The performance goals for the FY11 Annual Incentive Plan will be equally weighted. Under the
FY11 Annual Incentive Plan, the achievement of the performance goals at 80% of target (90% of
target for the DSOs performance goal) will result in a payout of 50% of targeted annual bonus, the
achievement of the performance goals at 100% of target will result in a payout of 100% of targeted
annual bonus and the achievement of the performance goals at 120% of target (110% of target for the
DSOs performance goal) will result in a payout of 150% of targeted annual bonus.
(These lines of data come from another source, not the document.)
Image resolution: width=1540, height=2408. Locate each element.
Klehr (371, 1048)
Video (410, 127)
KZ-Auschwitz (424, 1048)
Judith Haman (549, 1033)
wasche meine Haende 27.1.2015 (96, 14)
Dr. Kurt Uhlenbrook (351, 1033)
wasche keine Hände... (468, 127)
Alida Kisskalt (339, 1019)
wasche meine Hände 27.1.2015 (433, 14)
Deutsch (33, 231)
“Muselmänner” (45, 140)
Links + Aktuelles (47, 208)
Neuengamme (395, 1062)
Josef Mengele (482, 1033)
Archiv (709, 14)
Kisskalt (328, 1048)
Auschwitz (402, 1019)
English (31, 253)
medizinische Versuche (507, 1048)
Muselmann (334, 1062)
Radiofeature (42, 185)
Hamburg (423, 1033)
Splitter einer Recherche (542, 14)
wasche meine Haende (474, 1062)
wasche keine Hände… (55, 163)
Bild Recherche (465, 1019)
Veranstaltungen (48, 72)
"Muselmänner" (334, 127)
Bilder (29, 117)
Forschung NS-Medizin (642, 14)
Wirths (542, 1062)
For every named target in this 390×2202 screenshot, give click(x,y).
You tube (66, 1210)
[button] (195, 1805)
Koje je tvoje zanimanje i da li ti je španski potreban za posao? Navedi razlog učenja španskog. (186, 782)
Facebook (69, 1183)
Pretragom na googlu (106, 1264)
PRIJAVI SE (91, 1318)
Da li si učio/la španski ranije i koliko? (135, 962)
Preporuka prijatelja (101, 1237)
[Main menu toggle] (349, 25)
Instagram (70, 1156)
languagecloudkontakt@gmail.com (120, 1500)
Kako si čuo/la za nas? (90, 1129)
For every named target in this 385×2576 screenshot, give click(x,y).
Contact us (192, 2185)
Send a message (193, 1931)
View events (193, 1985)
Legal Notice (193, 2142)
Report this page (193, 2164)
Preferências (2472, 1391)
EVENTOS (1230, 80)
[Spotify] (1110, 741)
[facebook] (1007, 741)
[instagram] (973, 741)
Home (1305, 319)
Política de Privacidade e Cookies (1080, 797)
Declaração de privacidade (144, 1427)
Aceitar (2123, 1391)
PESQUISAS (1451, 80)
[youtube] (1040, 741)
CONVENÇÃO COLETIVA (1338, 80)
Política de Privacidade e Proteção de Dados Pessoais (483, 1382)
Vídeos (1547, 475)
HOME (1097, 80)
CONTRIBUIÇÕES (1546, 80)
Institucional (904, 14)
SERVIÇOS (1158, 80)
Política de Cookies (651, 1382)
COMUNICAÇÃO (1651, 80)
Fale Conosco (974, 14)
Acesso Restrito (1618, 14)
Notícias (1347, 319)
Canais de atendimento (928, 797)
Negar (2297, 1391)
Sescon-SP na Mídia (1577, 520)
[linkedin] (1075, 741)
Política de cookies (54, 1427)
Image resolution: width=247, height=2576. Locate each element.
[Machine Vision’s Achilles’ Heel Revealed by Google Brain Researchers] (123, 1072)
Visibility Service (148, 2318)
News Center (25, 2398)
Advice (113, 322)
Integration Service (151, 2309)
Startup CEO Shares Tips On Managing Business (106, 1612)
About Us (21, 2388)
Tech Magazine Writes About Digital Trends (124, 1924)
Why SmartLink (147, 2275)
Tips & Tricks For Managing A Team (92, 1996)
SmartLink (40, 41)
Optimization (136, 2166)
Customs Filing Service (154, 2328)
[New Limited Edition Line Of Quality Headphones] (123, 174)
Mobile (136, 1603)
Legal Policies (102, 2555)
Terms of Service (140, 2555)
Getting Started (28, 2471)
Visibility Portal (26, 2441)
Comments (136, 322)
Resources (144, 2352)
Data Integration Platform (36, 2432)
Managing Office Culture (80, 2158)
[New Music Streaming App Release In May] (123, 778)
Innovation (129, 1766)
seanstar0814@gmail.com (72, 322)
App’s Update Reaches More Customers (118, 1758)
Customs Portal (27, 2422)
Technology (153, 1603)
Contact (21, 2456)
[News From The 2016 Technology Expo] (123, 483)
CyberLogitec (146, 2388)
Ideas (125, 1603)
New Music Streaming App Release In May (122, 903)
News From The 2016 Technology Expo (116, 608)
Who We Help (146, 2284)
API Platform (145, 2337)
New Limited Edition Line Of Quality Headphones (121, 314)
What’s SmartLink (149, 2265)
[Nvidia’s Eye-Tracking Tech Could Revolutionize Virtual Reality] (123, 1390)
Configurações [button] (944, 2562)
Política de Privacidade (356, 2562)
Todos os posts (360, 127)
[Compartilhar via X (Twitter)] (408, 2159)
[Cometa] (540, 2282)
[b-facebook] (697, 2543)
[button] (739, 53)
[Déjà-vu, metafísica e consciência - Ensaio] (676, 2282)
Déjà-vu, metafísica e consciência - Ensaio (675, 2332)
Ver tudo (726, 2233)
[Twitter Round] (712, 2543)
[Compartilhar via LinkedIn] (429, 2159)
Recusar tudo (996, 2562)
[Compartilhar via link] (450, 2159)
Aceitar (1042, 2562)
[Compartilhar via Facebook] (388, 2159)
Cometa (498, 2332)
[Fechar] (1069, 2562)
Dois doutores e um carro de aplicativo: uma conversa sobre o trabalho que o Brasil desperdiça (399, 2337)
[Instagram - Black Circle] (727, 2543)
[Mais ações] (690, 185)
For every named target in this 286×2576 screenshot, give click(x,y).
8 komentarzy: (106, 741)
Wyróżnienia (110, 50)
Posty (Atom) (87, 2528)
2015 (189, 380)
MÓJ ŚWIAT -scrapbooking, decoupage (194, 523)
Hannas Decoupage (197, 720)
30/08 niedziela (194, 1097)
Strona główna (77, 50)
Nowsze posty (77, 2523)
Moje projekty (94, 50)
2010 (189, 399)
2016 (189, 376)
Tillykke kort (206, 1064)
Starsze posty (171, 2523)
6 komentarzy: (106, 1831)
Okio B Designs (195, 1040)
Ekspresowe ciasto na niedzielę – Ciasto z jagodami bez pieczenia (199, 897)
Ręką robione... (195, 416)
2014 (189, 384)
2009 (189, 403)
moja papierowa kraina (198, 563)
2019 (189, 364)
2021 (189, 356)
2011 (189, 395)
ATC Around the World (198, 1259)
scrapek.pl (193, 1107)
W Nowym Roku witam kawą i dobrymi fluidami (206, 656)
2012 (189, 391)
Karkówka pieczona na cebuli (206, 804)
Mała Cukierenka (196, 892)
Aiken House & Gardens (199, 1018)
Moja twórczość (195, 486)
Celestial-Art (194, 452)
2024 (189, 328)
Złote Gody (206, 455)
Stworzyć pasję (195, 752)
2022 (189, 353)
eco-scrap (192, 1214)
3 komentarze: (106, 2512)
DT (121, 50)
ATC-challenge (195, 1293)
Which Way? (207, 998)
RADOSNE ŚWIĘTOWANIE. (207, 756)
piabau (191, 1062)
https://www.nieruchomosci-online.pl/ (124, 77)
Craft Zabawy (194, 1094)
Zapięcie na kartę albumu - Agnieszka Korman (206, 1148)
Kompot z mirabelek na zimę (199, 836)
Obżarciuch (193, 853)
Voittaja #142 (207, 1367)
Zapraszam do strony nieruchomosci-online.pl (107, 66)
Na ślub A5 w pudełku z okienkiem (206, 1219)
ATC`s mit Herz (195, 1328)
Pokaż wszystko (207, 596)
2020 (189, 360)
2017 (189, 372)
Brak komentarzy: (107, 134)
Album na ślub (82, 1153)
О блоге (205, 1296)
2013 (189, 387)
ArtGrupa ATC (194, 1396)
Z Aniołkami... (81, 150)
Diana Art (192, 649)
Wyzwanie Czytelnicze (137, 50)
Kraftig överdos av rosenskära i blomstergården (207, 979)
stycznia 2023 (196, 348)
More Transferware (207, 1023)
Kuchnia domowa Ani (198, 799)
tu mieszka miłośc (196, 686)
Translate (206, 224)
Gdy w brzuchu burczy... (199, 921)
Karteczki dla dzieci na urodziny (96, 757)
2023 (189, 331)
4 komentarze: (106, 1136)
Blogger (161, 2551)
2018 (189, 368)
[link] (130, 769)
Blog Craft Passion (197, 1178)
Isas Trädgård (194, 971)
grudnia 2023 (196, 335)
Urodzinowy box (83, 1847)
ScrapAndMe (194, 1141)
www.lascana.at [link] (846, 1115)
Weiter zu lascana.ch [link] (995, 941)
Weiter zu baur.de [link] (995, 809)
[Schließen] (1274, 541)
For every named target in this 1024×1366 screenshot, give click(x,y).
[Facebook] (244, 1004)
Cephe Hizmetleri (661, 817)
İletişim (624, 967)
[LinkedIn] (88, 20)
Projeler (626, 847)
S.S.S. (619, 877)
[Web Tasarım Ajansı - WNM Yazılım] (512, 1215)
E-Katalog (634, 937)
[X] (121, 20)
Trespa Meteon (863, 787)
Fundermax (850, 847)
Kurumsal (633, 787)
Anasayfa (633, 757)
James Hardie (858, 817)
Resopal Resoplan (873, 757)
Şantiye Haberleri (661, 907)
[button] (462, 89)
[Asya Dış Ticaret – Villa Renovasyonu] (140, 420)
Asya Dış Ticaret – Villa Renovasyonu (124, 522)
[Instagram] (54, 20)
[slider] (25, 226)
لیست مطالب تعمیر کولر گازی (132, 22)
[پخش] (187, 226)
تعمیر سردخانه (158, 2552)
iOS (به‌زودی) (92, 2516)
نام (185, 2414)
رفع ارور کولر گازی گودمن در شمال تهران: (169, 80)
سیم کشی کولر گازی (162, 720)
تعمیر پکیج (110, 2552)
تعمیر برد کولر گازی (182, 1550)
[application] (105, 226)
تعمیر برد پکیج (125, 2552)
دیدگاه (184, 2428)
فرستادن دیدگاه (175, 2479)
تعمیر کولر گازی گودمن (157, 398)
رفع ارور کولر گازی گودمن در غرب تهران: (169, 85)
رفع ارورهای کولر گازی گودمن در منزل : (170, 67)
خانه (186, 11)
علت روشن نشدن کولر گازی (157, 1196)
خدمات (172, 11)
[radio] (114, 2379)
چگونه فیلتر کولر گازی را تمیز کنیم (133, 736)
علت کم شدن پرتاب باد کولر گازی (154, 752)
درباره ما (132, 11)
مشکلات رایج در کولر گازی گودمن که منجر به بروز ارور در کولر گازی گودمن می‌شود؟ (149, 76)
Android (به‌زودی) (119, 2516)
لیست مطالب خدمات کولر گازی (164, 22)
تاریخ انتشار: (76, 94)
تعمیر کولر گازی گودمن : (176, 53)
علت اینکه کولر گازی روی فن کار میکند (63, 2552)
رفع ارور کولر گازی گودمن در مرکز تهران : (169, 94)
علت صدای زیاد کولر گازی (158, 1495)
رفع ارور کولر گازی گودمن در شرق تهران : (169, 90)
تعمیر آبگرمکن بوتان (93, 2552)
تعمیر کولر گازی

Following Board
review and approval, the Committee made targeted annual bonus awards under the FY11 Annual
Incentive Plan to the Companys executive officers as follows: R. Terry Blakemore, President and
Chief Executive Officer 100% of base salary or $600,000; Michael McAndrew, Executive Vice
President, Chief Financial Officer, Treasurer and Secretary 100% of base salary or $350,000; and
Francis W. Wertheimber, Senior Vice President 50% of base salary or $133,000.
The Company, in the future, may adopt an annual incentive plan similar to the FY11 Annual
Incentive Plan with the performance goals set forth in the FY11 Annual Incentive Plan or with other
performance goals as permitted under the 2008 Plan.